*Task brief:* Below are some records. Copy every line in them that holds "computer".

*Data for analysis:*
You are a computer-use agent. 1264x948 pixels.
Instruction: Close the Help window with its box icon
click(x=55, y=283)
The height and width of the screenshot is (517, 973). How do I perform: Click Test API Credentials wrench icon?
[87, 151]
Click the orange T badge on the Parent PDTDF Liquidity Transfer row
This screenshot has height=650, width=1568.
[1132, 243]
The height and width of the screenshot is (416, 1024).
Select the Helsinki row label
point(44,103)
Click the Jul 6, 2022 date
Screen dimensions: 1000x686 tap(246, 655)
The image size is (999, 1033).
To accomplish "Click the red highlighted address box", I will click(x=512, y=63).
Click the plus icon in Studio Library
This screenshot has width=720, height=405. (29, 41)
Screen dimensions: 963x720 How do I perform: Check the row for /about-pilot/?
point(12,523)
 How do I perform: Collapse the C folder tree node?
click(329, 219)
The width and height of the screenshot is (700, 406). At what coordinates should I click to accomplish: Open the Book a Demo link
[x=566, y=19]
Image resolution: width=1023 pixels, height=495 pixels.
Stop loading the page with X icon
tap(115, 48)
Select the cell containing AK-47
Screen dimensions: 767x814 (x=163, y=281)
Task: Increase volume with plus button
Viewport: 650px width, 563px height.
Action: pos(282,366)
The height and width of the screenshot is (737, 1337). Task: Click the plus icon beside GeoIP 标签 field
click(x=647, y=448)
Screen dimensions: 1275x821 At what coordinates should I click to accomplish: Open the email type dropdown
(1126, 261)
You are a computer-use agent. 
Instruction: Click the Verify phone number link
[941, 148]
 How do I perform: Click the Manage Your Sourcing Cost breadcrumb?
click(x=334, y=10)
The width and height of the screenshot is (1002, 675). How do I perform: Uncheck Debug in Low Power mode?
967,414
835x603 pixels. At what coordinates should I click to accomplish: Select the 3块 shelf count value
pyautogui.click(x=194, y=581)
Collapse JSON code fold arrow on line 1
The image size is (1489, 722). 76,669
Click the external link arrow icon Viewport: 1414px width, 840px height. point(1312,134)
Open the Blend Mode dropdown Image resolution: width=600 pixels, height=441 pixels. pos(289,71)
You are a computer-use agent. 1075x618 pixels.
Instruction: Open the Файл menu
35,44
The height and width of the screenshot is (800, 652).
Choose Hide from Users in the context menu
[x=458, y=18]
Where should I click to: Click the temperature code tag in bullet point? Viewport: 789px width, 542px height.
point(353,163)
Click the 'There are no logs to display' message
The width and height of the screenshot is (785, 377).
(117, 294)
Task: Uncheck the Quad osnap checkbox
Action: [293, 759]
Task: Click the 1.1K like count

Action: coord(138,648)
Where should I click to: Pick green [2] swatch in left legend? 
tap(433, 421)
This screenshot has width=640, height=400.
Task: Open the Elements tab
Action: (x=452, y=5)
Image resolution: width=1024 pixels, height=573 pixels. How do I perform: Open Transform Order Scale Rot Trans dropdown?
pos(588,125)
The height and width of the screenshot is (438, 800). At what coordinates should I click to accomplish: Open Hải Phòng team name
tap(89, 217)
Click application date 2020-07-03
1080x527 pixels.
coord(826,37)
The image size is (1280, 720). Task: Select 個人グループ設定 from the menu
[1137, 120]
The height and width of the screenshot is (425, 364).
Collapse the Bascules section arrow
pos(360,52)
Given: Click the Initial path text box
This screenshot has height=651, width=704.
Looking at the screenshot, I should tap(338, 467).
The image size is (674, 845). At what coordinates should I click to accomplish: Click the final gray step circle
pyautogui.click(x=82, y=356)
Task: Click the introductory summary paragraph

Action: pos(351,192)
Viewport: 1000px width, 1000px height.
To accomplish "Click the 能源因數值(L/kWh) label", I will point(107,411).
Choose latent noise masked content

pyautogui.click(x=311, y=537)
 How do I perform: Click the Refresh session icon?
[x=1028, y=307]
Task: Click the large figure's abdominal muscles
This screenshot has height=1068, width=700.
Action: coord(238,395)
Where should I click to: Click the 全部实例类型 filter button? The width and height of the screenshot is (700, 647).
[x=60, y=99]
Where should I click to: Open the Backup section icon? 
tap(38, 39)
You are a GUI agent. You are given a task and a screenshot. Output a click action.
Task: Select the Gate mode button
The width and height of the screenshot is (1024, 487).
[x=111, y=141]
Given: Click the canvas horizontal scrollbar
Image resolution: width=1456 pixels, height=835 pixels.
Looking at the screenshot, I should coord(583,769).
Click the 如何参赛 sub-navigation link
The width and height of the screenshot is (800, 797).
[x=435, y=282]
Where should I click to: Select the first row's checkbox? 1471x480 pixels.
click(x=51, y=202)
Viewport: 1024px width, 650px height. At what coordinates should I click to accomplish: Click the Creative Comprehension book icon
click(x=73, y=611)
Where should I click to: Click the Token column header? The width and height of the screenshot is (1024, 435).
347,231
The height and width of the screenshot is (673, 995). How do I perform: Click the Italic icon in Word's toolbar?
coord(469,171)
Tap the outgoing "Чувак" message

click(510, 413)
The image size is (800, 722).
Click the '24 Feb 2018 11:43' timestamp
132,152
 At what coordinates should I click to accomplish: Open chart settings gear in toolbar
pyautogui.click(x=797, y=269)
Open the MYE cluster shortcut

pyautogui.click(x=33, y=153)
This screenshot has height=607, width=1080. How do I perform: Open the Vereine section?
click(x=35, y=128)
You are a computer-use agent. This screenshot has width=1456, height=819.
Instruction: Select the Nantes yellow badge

*Exercise result:*
You are a computer-use agent. 1264x948 pixels.
You are a computer-use agent. 
You are a computer-use agent. 1075x618 pixels.
You are a computer-use agent. This screenshot has width=1456, height=819.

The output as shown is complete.